While at Hopkins, Sirrine launched ArtStart in 1988 to provide extracurricular classes, and she opened ArtScraps, the organization’s materials store and home base, in 1993. And in 2003, after 36 years with Hopkins, she retired to run ArtStart full time.

As ArtStart has grown and matured, Sirrine has deepened the organization’s focus on the environment.

Many of ArtStart’s in-school programs and summer camps are rooted in Earth science and the outdoors: once again integrating creativity with other forms of learning. They partner with the National Park Service and the Minnesota Valley National Wildlife Refuge. The materials sold at ArtScraps are all factory overstock, donated goods, or items that would otherwise be thrown away — about 50,000 pounds a year, diverted from landfills into artists’ hands.

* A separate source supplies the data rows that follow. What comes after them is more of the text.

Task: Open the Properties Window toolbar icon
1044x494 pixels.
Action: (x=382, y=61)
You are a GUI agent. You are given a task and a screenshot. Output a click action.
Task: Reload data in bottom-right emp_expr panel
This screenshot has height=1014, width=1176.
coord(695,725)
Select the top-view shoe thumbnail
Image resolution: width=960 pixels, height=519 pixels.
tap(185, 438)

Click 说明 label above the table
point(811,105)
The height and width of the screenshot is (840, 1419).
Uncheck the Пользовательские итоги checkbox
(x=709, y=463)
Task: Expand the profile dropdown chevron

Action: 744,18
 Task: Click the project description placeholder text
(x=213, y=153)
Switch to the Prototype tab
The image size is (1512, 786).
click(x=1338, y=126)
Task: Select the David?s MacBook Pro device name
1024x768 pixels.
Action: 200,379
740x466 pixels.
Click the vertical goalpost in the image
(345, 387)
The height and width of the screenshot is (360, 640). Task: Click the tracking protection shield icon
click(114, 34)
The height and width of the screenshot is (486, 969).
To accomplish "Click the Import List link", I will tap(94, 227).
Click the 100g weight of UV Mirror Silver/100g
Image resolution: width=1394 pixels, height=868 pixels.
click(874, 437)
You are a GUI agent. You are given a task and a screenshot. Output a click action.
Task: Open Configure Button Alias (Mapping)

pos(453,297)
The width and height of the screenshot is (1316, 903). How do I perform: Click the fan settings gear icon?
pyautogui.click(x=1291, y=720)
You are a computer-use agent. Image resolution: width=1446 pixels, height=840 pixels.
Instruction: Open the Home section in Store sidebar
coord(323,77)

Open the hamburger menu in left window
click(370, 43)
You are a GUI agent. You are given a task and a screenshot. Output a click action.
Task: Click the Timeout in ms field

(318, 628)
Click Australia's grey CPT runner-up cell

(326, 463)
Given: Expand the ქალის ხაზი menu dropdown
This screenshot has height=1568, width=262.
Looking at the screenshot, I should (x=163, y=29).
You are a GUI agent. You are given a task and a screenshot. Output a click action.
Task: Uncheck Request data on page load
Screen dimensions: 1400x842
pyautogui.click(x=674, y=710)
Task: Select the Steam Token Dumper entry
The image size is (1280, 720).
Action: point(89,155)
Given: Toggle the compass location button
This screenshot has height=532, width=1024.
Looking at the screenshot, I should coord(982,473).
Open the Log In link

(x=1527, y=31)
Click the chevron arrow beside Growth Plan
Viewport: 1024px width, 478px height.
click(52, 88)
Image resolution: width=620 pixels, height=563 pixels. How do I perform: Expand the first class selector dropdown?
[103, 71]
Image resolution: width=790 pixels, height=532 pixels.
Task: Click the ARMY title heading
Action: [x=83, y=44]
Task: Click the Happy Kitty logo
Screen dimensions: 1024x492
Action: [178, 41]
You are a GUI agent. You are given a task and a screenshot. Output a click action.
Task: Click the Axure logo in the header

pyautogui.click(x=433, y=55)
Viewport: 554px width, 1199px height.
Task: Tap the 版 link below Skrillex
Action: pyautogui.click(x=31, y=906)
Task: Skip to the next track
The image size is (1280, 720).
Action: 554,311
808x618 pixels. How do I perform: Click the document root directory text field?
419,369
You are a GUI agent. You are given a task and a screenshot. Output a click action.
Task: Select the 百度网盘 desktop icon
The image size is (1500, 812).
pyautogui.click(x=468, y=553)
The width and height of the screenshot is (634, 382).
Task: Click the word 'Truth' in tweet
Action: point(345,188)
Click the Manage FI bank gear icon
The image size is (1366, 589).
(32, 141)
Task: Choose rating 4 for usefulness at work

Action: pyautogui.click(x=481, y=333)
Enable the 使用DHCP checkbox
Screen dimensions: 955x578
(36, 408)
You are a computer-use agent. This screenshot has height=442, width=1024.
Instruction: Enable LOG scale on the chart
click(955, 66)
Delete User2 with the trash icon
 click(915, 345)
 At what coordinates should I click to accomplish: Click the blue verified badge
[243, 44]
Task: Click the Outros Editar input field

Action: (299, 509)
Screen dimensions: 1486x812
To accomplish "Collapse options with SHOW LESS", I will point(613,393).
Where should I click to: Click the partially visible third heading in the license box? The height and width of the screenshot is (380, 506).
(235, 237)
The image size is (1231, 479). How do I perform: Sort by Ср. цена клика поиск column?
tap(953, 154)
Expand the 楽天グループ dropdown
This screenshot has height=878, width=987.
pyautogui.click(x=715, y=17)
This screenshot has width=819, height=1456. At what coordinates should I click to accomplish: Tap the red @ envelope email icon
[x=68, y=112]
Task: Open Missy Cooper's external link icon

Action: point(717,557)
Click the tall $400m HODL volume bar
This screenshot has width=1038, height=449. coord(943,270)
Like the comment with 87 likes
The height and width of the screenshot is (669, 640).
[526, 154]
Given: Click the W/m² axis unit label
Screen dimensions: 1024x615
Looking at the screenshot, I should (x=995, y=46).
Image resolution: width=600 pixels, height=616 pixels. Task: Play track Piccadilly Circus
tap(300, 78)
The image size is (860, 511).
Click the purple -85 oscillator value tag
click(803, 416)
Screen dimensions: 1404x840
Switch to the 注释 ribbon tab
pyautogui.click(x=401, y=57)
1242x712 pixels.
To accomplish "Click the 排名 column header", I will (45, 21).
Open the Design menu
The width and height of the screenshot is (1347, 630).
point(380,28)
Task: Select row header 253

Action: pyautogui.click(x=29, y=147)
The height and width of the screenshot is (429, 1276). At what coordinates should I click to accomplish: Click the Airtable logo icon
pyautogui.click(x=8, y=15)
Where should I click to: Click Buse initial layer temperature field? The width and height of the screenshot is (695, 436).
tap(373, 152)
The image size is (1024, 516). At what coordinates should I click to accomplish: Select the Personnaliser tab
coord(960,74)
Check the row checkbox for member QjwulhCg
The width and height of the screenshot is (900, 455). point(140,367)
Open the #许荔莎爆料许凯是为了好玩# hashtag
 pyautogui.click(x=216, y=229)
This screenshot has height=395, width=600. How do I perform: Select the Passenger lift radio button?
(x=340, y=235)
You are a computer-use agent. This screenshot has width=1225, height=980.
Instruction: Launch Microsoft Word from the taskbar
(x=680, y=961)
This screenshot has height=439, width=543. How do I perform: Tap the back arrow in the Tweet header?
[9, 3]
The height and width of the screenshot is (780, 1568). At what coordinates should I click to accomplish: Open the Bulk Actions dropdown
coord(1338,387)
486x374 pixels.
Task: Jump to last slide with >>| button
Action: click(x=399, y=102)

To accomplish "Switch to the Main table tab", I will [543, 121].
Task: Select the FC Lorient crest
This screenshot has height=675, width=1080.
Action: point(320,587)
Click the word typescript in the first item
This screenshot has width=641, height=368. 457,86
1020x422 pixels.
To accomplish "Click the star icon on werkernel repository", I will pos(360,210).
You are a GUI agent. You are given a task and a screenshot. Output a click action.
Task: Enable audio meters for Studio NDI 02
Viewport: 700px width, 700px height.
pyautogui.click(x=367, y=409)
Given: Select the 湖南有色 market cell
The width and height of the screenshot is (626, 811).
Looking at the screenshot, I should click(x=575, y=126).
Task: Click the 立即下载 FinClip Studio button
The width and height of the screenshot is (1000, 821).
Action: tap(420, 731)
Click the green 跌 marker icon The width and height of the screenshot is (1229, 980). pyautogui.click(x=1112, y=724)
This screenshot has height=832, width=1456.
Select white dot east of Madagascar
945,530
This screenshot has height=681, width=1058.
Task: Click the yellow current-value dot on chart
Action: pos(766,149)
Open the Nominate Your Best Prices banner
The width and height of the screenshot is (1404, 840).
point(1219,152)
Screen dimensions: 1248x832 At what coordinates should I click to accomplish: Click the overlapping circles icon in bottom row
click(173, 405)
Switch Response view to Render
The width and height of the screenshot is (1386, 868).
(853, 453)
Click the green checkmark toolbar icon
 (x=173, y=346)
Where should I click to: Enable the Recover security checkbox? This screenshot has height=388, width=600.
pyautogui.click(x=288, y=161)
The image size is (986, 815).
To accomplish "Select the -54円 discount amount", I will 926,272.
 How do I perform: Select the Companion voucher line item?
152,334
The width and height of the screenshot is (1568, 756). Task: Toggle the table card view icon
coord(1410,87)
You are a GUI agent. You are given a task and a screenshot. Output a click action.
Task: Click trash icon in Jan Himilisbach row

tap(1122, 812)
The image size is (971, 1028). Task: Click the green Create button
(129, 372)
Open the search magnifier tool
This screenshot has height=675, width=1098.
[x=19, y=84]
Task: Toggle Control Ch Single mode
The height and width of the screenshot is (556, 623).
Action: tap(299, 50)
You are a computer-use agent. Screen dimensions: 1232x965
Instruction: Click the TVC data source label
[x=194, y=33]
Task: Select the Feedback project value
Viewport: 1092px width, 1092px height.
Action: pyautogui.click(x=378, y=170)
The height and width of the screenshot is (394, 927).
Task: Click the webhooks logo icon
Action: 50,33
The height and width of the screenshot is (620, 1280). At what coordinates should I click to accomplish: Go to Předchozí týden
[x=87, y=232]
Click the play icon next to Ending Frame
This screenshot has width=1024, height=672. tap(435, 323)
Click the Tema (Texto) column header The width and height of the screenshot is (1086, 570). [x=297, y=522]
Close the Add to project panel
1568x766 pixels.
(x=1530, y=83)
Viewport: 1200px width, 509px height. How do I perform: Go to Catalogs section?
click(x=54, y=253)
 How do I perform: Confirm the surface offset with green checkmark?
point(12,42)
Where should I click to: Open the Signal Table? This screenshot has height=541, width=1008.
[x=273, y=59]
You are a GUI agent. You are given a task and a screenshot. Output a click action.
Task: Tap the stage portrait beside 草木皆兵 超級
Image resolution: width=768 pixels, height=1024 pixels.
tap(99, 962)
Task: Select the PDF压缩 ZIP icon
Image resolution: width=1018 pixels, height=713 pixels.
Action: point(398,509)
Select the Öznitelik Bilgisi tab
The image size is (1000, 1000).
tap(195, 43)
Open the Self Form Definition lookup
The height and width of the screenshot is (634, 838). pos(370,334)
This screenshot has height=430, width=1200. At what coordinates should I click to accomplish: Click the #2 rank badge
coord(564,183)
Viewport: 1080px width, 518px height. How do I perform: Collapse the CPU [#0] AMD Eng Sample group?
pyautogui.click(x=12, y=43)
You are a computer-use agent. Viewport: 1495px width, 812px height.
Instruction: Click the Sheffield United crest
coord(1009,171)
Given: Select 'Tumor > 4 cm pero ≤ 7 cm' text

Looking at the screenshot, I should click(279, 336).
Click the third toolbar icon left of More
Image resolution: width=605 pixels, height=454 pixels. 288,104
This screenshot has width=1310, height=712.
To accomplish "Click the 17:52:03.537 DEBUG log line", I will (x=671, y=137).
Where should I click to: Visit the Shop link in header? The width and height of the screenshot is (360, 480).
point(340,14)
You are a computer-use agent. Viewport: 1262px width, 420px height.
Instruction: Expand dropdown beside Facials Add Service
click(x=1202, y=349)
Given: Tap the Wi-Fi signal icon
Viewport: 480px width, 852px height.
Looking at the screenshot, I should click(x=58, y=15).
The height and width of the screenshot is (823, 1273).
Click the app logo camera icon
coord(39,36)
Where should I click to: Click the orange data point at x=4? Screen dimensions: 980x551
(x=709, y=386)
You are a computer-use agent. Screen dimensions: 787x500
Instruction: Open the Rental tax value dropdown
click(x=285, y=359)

“I may be wrong, but I see this continuum,” Sirrine said. “You have reuse here, where you’re inciting creativity, and then as you travel the arc over to the other side, you’ve got the wonder of nature — another element of creativity. So you’re combining the science and the art.”

Now, preparing to leave after 35 years, she hopes ArtStart will continue to grow. But perhaps even more strongly, she hopes policymakers will once again realize the ways creativity is central to learning.

The 1980s and ‘90s in Minnesota were “a renaissance” for public school arts education funding, she said. Independent nonprofits and extracurricular programs are important, but something is missing.

“Besides having that great leadership out in the community, there was staff-development money that was pouring in from the state, and that’s not there anymore,” she said. “I wish we could somehow rekindle that. … I think if we had the support, schools would just be popping with all sorts of wonderful art displays.”